DSE turnover raises 55pc as stock prices appreciate
The stock market ended the week on a positive note with total market capitalization rising by 0.21 per cent, with a sharp rise in trading volumes, registering a turnover of 4.293bn/-, an increase of 55 per cent from the previous week, a number of stocks experienced price appreciation leading to the overall increase in market capitalisation.
The top three trading counters, NMB Bank, CRDB Bank, and TCCL, dominated the market with 82.73 per cent, 10.21 per cent, and 3.74 per cent of the overall market turnover, respectively.
Investors can take comfort in the continued optimism in the market and the potential for growth in the future.
The stock market had a generally good performance for the trading week ending February 17, NICOL leading the gainers with a 25 per cent increase to close at 400/- per share. TICL also saw a price increase of 3.57 per cent closing the week at 145/- per share. NMB gained 1.74 per cent to close at 3,500/- per share, while CRDB appreciated by 1.16 per cent to close at 435/- per share.
On the losing side, Swiss suffered a 4.55 per cent decrease in value, closing the week at 1,260/- per share.
Total market capitalisation went up by 0.21 per cent to 16.136tri/- and domestic market capitalisation went up by 0.44 per cent closing at 10.664tri/-.
Key benchmark indices
- All Share Index (DSEI) closed at 1,936.19 points increasing by 0.21 per cent.
- Tanzania Share Index (TSI) closed at 4,034.24 points increasing by 0.43 per cent.
Sector Indices
- Industrial & Allied Index (IA) closed at 5,055.63 points, unchanged from the previous week.
- Bank, Finance & Investment Index closed at 3,822.77 points, up by 1.61 per cent.
- Commercial Services Index closed at 2,145.21 points, down by 0.12 per cent
CPI January 2023
The Annual Headline Inflation Rate for January, 2023 has increased to 4.9 per cent from 4.8 per cent that was recorded in December, 2022. The increase of the headline inflation explains that, speed of price change for commodities for the year ended January, 2023 has increased compared to the speed recorded for the year ended December, 2022.

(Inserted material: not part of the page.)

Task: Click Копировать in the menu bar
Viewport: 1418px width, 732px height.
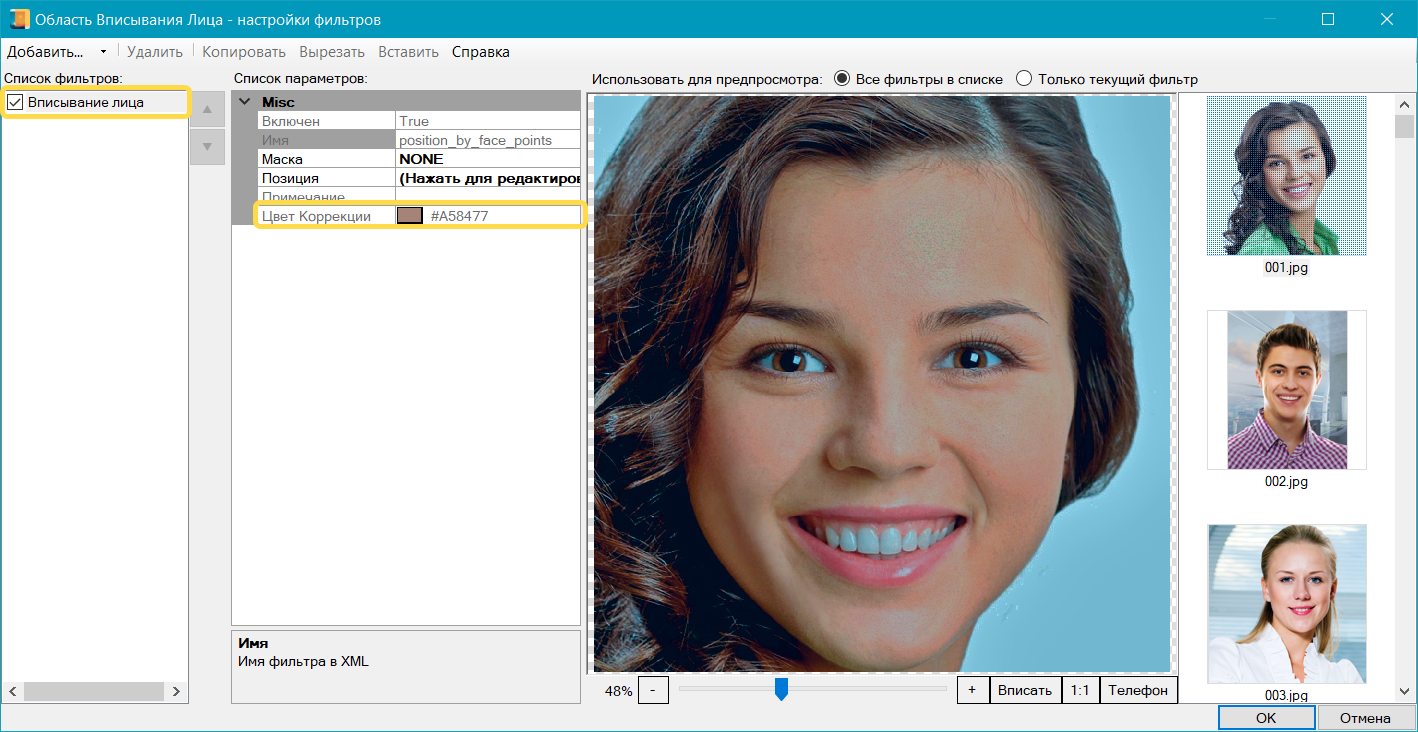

The overall index went up from 105.59 recorded in January, 2022 to 110.81 in January, 2023.
Highlights: Debt Market
Primary market
Wednesday 15th February 2023, Bank of Tanzania offered 153bn/- through issuing a new 20 year Treasury bond. The auction received 341.53bn/-marking an 123 per cent over-subscription. Average yields to maturity continue to edge higher, emulating central bank’s monetary tightening cycle in a bid to curb inflationary risks. The weighted average yield to maturity clocked in at 12.61 per cent.
Bids deemed successful were valued at 311.58bn/-earmarking this auction as being the 2nd highest collected through debt issuance in a single auction.
Conclusively, the auction result highlights the central bank’s efforts to maintain a stable economy, with the increase in yields reflecting the strength of the economy. This will lead to a steepening of the yield curve, which should be viewed positively, as it signals growth and investment opportunities.
The central bank’s tight monetary policy is a clear indication of their commitment to ensuring economic stability and prosperity, making the current economic outlook optimistic.
Secondary market
Trading activities increased for the week ending February 17, Overall turnover for the week increased by 1735 per cent from 3.2855bn/- registered in the previous week to 60.305bn/-.
More so number of trades increased from 30 trades recorded in the previous trading week to 45 trades.
Overall tenures traded were predominately on the long end of the yield curve, with the off-the-run 15 year accounting for 46.9 per cent of the traded volumes.
Activities in the corporate bond segment continue to be on the rise, 5 trades were executed within the trading week, one NMB corporate bond was traded with an aggregate face value of 7.0m/- and NBC corporate bond registered 4 trades carrying an aggregate face value of 36m/-.
Outlook
The optimistic sentiment in the market is a reflection of the overall positive economic outlook and growth potential of the country. Investors are drawn to the favourable investment climate and the prospects for returns in the stock market.
Additionally, the continued support from the government and regulatory bodies to enhance the stock market infrastructure has also played a key role in attracting investors.
The Tanzania Share Index (TSI) continues reach new heights, closing this week at 4,034.24, which are levels last recorded in 2018. This milestone moment is a clear indication of the growth and stability of the Tanzanian economy, which has been boosted by positive earnings from some of the country’s largest banks.
A growing economy typically leads to higher profits for companies, which in turn can drive up stock prices and cause a stock market index to gain points. In conclusion, the stock market continues to be a promising investment destination for investors seeking long-term growth.
Despite some short-term volatility, the overall trend remains positive, and investors can expect continued growth in the coming weeks.
The market’s stability, investor confidence, and positive economic outlook provide a solid foundation for future growth, making it an attractive investment opportunity for those seeking to their portfolios.